Das muss nicht immer nur ein Strafverfahren sein. Graß: „Auch wenn es um das Sorgerecht für ein gemeinsames Kind geht, kann das spätere Zurückgreifen auf gesicherte Beweise zum Beispiel von häuslicher Gewalt wichtig werden.“
Wer möchte, könne auch ganz anonym bleiben, betont Graß. Und die gesicherten Beweise auch gern unter einem Pseudonym hinterlegen lassen. „Niemand muss Bedenken haben, dass wir von uns aus Anzeige erstatten“, versichert Graß.
Wenden sich Kinder an die Rechtsmediziner, ist es freilich eine Abwägungsfrage. Graß: „Dabei kann schnelles Handeln gefragt sein, zum Beispiel, wenn der Täter ein Elternteil oder Verwandter ist.“
Graß ist froh, dass die Uniklinik bei diesem wichtigen Angebot Mitstreiter hat und jedenfalls einen Teil der Kosten erstattet bekommt. „Wir haben eine Vereinbarung mit dem Kriminalpräventiven Rat von Düsseldorf, wonach wir pro Fall eine Aufwandsentschädigung bekommen.

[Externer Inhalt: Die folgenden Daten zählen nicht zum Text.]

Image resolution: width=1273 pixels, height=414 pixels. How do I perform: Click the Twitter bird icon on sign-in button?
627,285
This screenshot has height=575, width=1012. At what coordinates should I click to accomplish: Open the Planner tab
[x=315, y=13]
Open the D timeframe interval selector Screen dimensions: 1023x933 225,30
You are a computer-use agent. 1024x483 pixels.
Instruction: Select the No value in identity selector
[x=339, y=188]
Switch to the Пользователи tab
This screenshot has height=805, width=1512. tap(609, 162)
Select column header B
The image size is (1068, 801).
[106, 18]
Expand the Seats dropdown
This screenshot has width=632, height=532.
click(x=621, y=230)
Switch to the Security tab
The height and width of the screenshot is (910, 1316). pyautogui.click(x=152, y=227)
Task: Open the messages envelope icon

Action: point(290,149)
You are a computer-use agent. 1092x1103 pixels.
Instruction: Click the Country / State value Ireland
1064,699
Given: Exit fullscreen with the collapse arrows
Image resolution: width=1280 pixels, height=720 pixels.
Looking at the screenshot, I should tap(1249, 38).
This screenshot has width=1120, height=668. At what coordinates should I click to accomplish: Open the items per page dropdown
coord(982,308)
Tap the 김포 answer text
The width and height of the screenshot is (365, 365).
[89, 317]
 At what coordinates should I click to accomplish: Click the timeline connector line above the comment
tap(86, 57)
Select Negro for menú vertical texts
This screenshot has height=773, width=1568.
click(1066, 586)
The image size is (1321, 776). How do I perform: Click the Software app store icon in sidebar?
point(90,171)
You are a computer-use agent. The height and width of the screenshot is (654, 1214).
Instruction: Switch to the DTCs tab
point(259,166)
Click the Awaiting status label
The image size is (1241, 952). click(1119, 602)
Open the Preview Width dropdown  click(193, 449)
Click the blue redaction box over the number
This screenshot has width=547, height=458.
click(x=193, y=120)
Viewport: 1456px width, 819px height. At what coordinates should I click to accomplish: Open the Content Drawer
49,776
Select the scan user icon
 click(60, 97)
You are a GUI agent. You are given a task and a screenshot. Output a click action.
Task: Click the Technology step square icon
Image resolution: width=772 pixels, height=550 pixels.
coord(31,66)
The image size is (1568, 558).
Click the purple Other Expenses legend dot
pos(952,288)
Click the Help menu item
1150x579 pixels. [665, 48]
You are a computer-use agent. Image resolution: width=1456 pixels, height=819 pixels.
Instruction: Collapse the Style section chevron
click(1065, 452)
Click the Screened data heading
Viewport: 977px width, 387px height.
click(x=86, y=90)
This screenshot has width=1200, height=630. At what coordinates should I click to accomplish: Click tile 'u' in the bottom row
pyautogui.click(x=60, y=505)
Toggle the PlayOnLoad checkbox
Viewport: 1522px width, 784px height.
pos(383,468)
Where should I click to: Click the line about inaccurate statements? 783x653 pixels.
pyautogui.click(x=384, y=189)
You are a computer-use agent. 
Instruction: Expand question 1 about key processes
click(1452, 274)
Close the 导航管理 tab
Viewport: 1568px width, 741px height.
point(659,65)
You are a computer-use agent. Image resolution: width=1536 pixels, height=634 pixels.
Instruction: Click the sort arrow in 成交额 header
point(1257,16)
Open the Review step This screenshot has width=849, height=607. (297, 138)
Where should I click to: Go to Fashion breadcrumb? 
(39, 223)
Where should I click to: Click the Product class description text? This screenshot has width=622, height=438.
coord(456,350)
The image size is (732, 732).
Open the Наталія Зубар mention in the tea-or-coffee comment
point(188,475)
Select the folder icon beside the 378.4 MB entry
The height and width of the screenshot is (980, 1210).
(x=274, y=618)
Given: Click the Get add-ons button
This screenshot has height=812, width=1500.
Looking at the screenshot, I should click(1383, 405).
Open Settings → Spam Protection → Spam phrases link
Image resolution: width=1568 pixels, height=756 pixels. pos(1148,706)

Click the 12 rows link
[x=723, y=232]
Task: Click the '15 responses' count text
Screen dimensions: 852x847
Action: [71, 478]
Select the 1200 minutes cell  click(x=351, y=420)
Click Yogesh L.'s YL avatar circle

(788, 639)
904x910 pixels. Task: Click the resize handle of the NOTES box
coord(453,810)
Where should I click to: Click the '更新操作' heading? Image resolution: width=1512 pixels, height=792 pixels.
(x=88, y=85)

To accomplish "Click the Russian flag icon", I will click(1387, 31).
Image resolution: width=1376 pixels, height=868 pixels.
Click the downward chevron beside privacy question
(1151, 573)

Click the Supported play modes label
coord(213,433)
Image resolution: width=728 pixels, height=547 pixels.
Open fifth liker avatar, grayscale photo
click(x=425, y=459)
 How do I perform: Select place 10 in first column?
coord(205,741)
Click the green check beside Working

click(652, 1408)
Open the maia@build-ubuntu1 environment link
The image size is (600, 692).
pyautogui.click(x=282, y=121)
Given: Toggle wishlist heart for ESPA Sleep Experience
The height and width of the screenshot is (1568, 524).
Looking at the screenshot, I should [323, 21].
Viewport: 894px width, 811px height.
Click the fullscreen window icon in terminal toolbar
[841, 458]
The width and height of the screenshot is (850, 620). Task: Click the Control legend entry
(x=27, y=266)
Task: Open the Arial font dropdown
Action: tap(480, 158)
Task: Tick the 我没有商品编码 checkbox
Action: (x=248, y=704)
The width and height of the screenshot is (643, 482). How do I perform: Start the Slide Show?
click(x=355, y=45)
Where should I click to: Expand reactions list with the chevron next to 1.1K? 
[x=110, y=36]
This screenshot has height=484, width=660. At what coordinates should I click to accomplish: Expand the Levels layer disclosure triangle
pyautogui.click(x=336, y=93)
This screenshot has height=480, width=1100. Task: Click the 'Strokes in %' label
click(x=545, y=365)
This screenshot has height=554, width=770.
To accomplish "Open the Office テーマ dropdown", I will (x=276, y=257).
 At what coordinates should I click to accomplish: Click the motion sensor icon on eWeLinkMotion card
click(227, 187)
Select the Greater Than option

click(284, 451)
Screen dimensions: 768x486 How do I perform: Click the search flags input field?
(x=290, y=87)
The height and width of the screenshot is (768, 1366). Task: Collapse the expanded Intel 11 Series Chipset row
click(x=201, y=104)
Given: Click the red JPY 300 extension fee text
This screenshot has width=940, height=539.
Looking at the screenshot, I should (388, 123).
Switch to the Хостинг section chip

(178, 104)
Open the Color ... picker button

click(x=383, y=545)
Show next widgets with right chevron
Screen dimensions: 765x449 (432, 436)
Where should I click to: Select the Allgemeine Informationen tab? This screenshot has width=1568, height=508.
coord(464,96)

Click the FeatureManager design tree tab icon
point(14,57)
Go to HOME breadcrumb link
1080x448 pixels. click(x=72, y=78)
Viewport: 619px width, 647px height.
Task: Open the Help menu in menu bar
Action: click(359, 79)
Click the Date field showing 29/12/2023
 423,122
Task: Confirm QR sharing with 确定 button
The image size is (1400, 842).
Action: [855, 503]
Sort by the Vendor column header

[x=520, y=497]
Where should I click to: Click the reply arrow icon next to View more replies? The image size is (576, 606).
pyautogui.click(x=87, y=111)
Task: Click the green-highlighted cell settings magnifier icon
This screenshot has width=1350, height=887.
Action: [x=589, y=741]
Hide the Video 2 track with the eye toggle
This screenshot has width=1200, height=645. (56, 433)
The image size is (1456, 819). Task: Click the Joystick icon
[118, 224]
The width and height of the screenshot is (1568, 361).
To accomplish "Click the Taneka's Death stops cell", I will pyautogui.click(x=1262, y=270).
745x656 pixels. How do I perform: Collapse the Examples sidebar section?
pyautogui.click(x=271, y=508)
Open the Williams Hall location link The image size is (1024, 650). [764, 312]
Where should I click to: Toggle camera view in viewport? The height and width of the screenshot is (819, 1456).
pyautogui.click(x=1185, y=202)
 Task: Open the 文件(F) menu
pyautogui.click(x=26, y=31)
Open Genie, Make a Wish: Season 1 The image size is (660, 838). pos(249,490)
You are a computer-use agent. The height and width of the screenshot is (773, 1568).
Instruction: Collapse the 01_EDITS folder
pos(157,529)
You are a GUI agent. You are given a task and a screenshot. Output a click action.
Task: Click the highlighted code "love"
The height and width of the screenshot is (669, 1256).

Die Rechtsmediziner beraten die Menschen, die sich ihnen anvertraut haben, auch darüber, wo sie weitergehende Hilfe bekommen — etwa bei der Frauenberatungsstelle. Insgesamt melden sich im Schnitt bis zu 200 Betroffene pro Jahr (Tendenz steigend) bei dem Projekt UKD. Darunter nicht nur Frauen oder Jugendliche, sondern durchaus auch mal Männer, wenn sie Opfer von Gewalt geworden sind.